Second, the author argues that in an MDL, mom and pop claims will be pushed to the back of the line, but there is no evidence for this, and to the contrary, the creation of an MDL will allow mom and pop companies some measure of economy of scale and the ability to obtain quality representation that they may otherwise be unable to find.
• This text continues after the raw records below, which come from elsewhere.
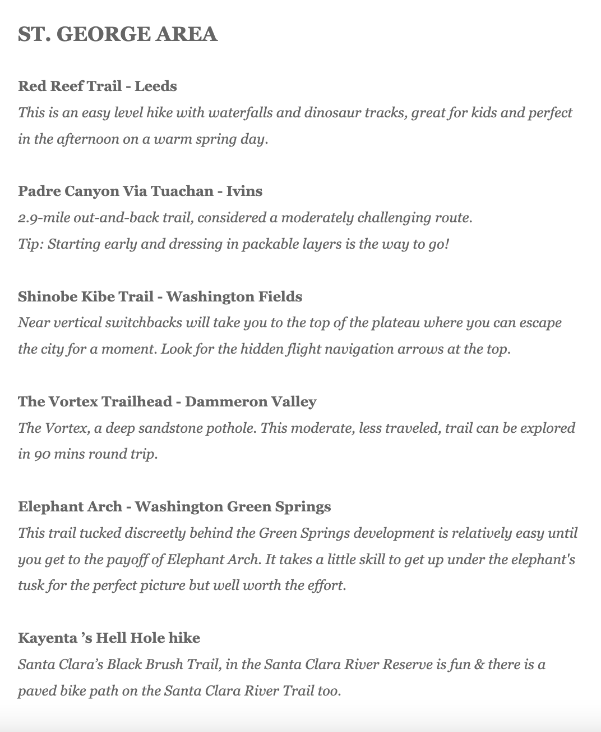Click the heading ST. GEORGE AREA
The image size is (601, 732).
(x=118, y=34)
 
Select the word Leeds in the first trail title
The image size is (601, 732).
(x=156, y=86)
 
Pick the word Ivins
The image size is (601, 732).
(x=244, y=191)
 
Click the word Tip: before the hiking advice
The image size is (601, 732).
(x=30, y=244)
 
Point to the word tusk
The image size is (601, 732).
(x=31, y=585)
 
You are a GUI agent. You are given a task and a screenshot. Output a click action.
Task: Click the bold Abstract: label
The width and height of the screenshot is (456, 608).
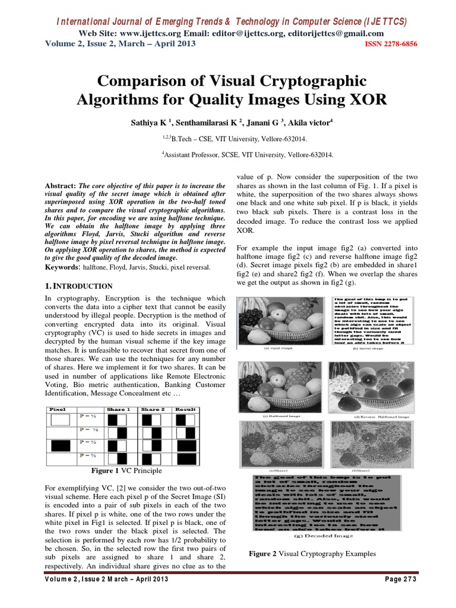[61, 186]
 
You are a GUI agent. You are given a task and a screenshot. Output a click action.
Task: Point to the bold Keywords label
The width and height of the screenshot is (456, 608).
[64, 268]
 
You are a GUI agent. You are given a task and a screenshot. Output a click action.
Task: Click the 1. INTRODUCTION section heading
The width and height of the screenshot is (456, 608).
[79, 286]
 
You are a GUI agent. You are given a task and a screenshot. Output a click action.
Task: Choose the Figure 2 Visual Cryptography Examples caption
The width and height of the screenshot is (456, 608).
[312, 554]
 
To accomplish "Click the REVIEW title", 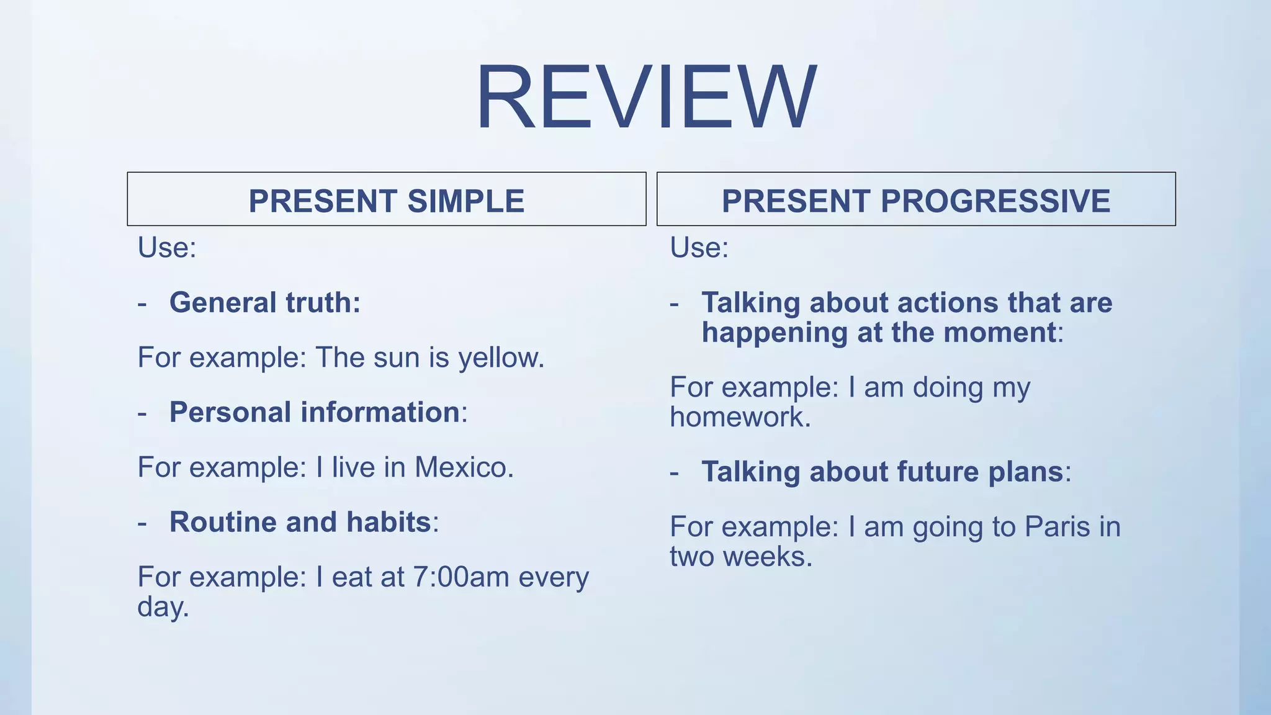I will [645, 97].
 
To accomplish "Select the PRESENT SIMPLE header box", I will [386, 200].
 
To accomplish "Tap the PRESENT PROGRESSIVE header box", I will [916, 200].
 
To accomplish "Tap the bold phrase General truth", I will [264, 303].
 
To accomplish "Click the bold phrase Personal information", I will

It is implausible that an MDL would be organized by the presiding judge in a way where only large claims are heard first, while smaller claims are shoved to the back of the line.

Third, the author argues that an MDL judge will have "a heightened temptation … to retreat to one-size-fits-all coverage conclusions." But as shown above, many issues are truly one-size-fits-all across many of the cases, and certainly, the main insurers used one-size-fits-all insurance forms and then applied a one-size-fits-all policy of denying the claims.

In conclusion, what the author ignores is that despite some differences that obviously exist between claims, there are many common factual and legal questions that can be resolved to expediate the COVID-19 business interruption claims and there is no sense in having each of these issues determined by hundreds of different judges across the country.

Multidistrict litigation was created to avoid "the possibility for conflict and duplication in discovery and other pretrial procedures."[10] Here, there is little doubt that absent an MDL, there will be conflict and duplication among the actions, which should be avoided.



Shanon Carson is a managing shareholder, and John Albanese and Michael Twersky are associates, at Berger Montague.

The opinions expressed are those of the author(s) and do not necessarily reflect the views of the firm, its clients, or Portfolio Media Inc., or any of its or their respective affiliates. This article is for general information purposes and is not intended to be and should not be taken as legal advice.


[1] See, e.g., LH Dining L.L.C. v. Admiral Indemnity Company, No. 20-cv-01869 (E.D. Pa. July 27, 2020) (ECF No. 30); Rising Dough Inc., et al. v. Society Insurance, No. 20-cv-00623 (E.D. Wis. July 20, 2020) (ECF No. 26).

[2] In re Allura Fiber Cement Siding Prod. Liab. Litig. , 366 F. Supp. 3d 1365, 1366 (U.S. Jud. Pan. Mult. Lit. 2019).

[3] See, e.g., In re: COVID-19 Business Interruption Protection Ins. Litig., Dkt. No. MDL-2942 (COVID-19 MDL), ECF Nos. 462 at 6-8, 543 at 5-6.

[4] See In re Evenflo Co., Inc., Mktg. , Sales Practices & Prod. Liab. Litig., No. MDL 2938, 2020 WL 2849480, at *1 (U.S. Jud. Pan. Mult. Lit. June 2, 2020).

[5] See, e.g., In re: COVID-19 Business Interruption Protection Ins. Litig., Dkt. No. MDL-2942 (COVID-19 MDL), ECF Nos. 543 at 4-6, 544 at 8-9.

[6] See, e.g., In re: COVID-19 Business Interruption Protection Ins. Litig., Dkt. No. MDL-2942 (COVID-19 MDL), ECF No. 758-1.

[7] See, e.g., In re: COVID-19 Business Interruption Protection Ins. Litig., Dkt. No. MDL-2942 (COVID-19 MDL), ECF Nos. 544 at 2-4.

[8] In re CenturyLink Residential Customer Billing Disputes Litig. , 280 F. Supp. 3d 1383, 1384 (U.S. Jud. Pan. Mult. Lit. 2017).

[9] In re: COVID-19 Business Interruption Protection Ins. Litig., Dkt. No. MDL-2942 (COVID-19 MDL), ECF Nos. 462 at 3-6; 544-1 at 6.

[10] In re Library Editions of Children's Books, 297 F. Supp. 385, 386 (J.P.M.L. 1968).